Getting Started with FedPilot
A step-by-step guide to setting up and running your first federated learning experiment with FedPilot.
Prerequisites
Before running FedPilot, make sure your environment meets the hardware and software requirements described in Requirements & Installation.
Getting Started with Training
Interactive Configuration Setup
FedPilot streamlines the setup process through a Make-based command-line interface. Begin by verifying your environment with:
make validate-setup
This command performs dependency checks and creates all required directories.
Launching Training
Once setup is complete, initiate the interactive training session with:
make train
Show example interactive output and explanation
Example Output:
Configuration browser
========================================================
Found 796 configuration(s)
Choose mode: [prod/dev]
Enter mode (default: dev): dev
Detected 1 GPU(s).
Choose device: [cpu/gpu]
Enter device type (default: gpu): gpu
Current directory: templates
1. bert
2. cnn
3. enhanced_chunking
4. lenet
5. mobilenet
6. others
7. resnet18
8. resnet50
9. vgg16
Enter your choice (1-9) or 'q' to quit: 2
Current directory: templates/cnn
1. [Go back]
2. dir
3. label-100
4. label-20
5. label-30
...
This command launches an interactive configuration browser that guides you through the setup process:
- Navigates through available configuration templates in the
templates/directory - Prompts for key experiment parameters (device type, federation schema, topology)
- Automatically generates a federation ID with version tracking
- Creates a complete
config.yamlfile tailored to your selections
The interactive system is designed to be beginner-friendly while providing access to all of FedPilot’s advanced features.
Configuration Files
Configuration files like config.yaml that is created during the make train process contain all the necessary parameters to run your experiments. The example below shows a simplified version of what a configuration file contains:
Show example configuration
device: cpu
federation_id: '0.0.1'
federated_learning_schema: 'DecentralizedFederatedLearning'
draw_topology: false
federated_learning_topology: 'k_connect'
adjacency_matrix_file_name: 'adjacency_matrix_2.csv'
client_k_neighbors: 2
client_role: 'train'
placement_group_strategy: 'SPREAD'
random_seed: 42
learning_rate: 0.001
runtime_engine: "torch"
──────
What is expected: Resume the FedPilot getting-started guide from the point at which it stops.

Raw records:
──────
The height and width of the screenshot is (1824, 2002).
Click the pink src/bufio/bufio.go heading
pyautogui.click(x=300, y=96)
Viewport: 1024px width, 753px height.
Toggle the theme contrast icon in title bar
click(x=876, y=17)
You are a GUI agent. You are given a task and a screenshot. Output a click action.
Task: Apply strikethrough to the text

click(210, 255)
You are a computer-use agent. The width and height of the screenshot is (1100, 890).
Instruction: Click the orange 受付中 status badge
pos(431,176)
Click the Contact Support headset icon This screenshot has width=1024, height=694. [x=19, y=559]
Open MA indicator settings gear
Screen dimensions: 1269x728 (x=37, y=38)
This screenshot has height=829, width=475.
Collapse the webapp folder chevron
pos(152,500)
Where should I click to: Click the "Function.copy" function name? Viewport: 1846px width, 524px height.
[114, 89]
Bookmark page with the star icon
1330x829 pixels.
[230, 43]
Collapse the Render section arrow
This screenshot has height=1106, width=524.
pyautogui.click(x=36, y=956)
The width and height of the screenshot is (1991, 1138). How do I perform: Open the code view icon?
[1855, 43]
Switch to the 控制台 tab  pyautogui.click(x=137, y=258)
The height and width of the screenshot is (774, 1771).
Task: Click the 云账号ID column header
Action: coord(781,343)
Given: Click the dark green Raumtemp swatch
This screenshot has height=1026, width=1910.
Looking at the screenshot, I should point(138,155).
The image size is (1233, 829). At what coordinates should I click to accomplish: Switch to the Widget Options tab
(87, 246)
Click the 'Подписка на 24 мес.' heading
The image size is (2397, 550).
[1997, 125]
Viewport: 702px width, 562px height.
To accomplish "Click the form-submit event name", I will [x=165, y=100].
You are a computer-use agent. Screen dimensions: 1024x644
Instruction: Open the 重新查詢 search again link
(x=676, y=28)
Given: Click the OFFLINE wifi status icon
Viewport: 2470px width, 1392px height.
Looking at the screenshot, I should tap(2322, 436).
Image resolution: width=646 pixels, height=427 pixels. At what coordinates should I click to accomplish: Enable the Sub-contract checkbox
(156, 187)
──────
Task output:
model_type: "cnn"
transformer_model_size: "base"
pretrained_models: false
dataset_type: "fmnist"
loss_function: "CrossEntropy"
optimizer: "sgd"
# Data distribution settings
data_distribution_kind: "20"
desired_distribution: null
dirichlet_beta: 0.1
# Aggregation strategy
aggregation_strategy: "FedAvg"
fed_avg: true
Understanding Configurations
Configurations are YAML files in the templates/ directory. They define:
- Model: Which ML model to train (CNN, ResNet, BERT, etc.)
- Dataset: Training data source (MNIST, CIFAR-10, etc.)
- Topology: Communication structure (Star, Ring, K-connected)
- Privacy: Differential privacy settings
- Optimization: Aggregation strategies and parameters
You can modify these configuration files manually or create your own custom configurations. FedPilot includes validation checks that run before training sessions begin, which helps prevent configuration errors and ensures your experiments start with valid parameters.
Run with Current Configuration
To execute training with an existing configuration without going through the interactive setup:
make run
Configuration Management
Create a configuration from template
Explore available configuration templates without starting training:
make config
View Current Configuration
Display the active configuration:
make show-config
Show grouped summary of template families
You can view a categorized list of available configuration templates:
make config-summary
Show example output of config-summary
Available configuration templates
========================================================
Root directory: templates
Total templates: 796
bert - 1 templates
examples: bert_fl.yaml
cnn - 132 templates
examples: cfl-coordinate-dp.yaml, cfl-cosine-dp.yaml, cfl-cosine-grads-dp.yaml
enhanced_chunking - 1 templates
examples: config.yaml
lenet - 132 templates
examples: cfl-coordinate-dp.yaml, cfl-cosine-dp.yaml, cfl-cosine-grads-dp.yaml
mobilenet - 132 templates
examples: cfl-coordinate-dp.yaml, cfl-cosine-dp.yaml, cfl-cosine-grads-dp.yaml
others - 2 templates
examples: shapley_lenet_test.yaml, test.yaml
resnet18 - 132 templates
examples: cfl-coordinate-dp.yaml, cfl-cosine-dp.yaml, cfl-cosine-grads-dp.yaml
resnet50 - 132 templates
examples: cfl-coordinate-dp.yaml, cfl-cosine-dp.yaml, cfl-cosine-grads-dp.yaml
vgg16 - 132 templates
examples: cfl-coordinate-dp.yaml, cfl-cosine-dp.yaml, cfl-cosine-grads-dp.yaml
Use 'make config' to browse and select a specific template interactively.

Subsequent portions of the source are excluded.